Having seen the first two episodes of said show, I can safely conclude that both I was pretty much wrong.
The story itself is not at all revolutionary. “True Detective” is a murder mystery centered on two detectives: the straight arrow (Woody Harrelson’s Marty Hart) and the loose cannon (Matthew McConaughey’s Rust Cohle). This being an HBO show, the murder is especially grisly and the loose cannon especially loose. The shots of brutalized bodies and barren Southern landscapes, combined with Cohle’s embittered, bleakly philosophical monologues, bring to mind the work of writer Cormac McCarthy.
Like most of McCarthy’s work, “True Detective” uses a pulpy story and a limited cast of characters to stage an epic battle between faith and fatalism in a world gone mad. A few self-indulgent side trips notwithstanding, “True Detective” plays like a really good adaptation of the best McCarthy novel McCarthy never wrote. This is due largely to McConaughey and Harrelson, who turn their scenes together into weird, world-weary duets. It is also due to director Cori Joji Fukunaga, whose cool precision and eye for a telling detail make his visual style a satisfying combination of David Fincher and Jeff Nichols.
Yet ultimately, it is not the content of the show that makes it somewhat revolutionary; it is the form. Whereas most TV shows have fifteen or twenty-two episodes, the first season of “True Detective” has only eight. After these eight episodes end, the show will reset, beginning season two with a story that is located in the same universe but centered on an entirely different set of characters.
The benefits of this “anthology” approach are clear. For one thing, due to the relatively low time commitment, it encourages big-name Hollywood stars to do TV without insisting that they up and leave their movie careers.
It also provides a unique way of creating fictional universes of a size and scope rarely seen on television. An anthology like this one, one that is centered on unconnected characters inhabiting a single place, offers TV the opportunity to do something like what Faulkner did with his fictional Yoknapatawpha County in literature or what Sufjan Stevens did with his beloved Illinois in song.

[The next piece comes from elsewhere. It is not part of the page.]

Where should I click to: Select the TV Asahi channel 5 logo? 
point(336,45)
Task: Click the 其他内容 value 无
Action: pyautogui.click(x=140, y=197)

What is more, “True Detective” does this while expanding opportunities for A-list artists to get into television. I am not entirely sure that makes it revolutionary. It certainly does not make it a game changer on the level of “The Sopranos.” But you know what? Based on the transformative potential this show offers, I am not totally opposed to using the “r” word here. Regardless of whether or not it starts a revolution, it certainly earns this critic’s recommendation.